The extreme difficulty breathing people experience with asbestosis disease begins quietly and continues to grow worse, but not until years after exposure to asbestos. Asbestosis can be a disabling disease.
Symptoms of asbestosis may begin twenty to thirty years after exposure. Lungs gradually get damaged and scarred after asbestos fibers accumulate in your lungs. Lungs are meant to expand and contract, but with asbestosis disease, your lungs gradually get restricted from normal movement (pulmonary fibrosis). Asbestosis can continue to progress even after exposure to asbestos ceases.
Asbestosis symptoms can include:
- Difficulty breathing—at first on exertion, but gradually also while resting
- Inability to perform normal physical activities with ease
- Chest pain
- Some patients develop clubbing in the finger tips (enlargement and nail separation)
These signs and symptoms are not unlike those of asthma or other breathing illnesses.

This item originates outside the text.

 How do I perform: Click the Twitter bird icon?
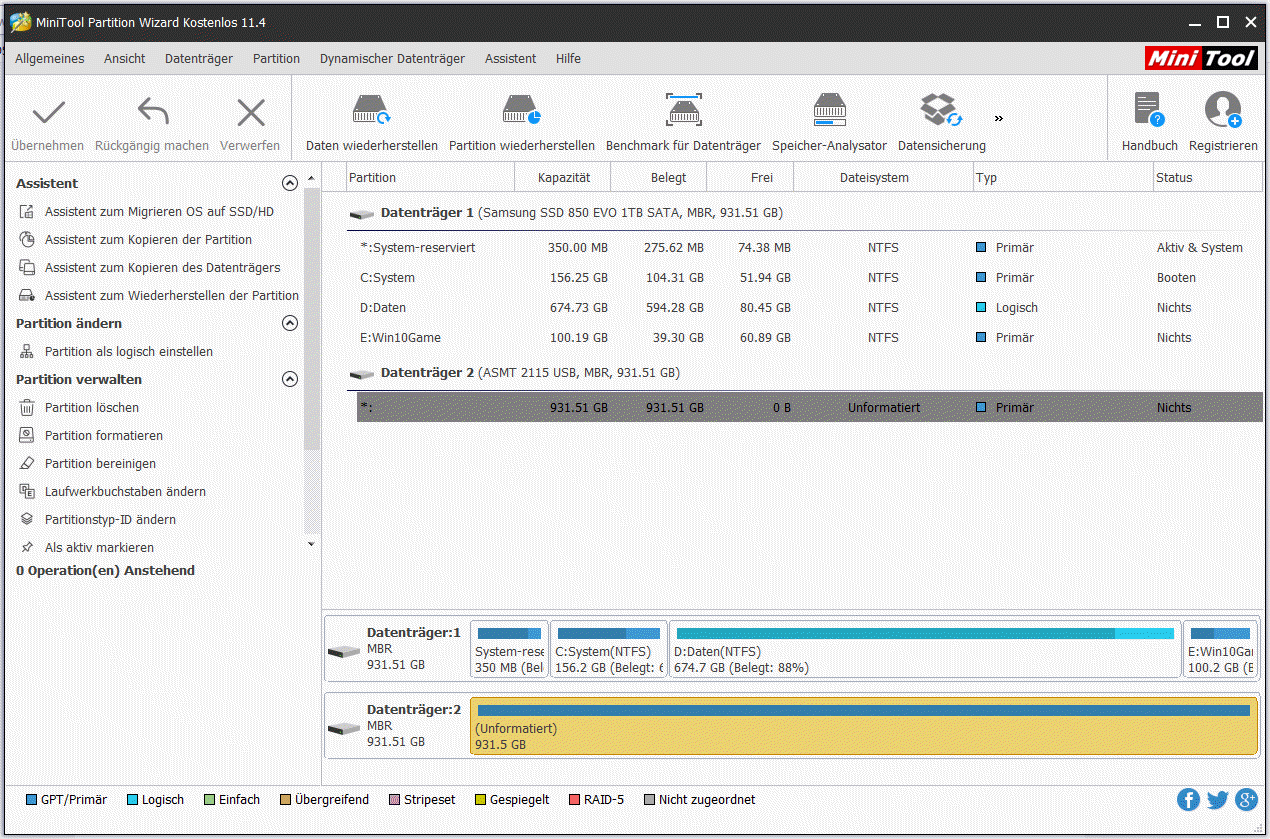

However, they tend to develop in a slow and methodical way over the course of time. In asbestosis disease the effects will be felt gradually rather than suddenly or acutely, and it can take time to reach a correct diagnosis when the symptoms of asbestosis may be mistaken for many other problems.
Asbestos & Mesothelioma
The key is that asbestosis disease is always associated with exposure to asbestos. Asbestos and asbestosis and mesothelioma are closely linked. Asbestosis disease can be a precursor to developing mesothelioma, the specific cancer that attacks cells in the surfaces of the body's internal organs (mesothelial cells), usually on the lungs. Mesothelioma is also strongly linked to being exposed to asbestos.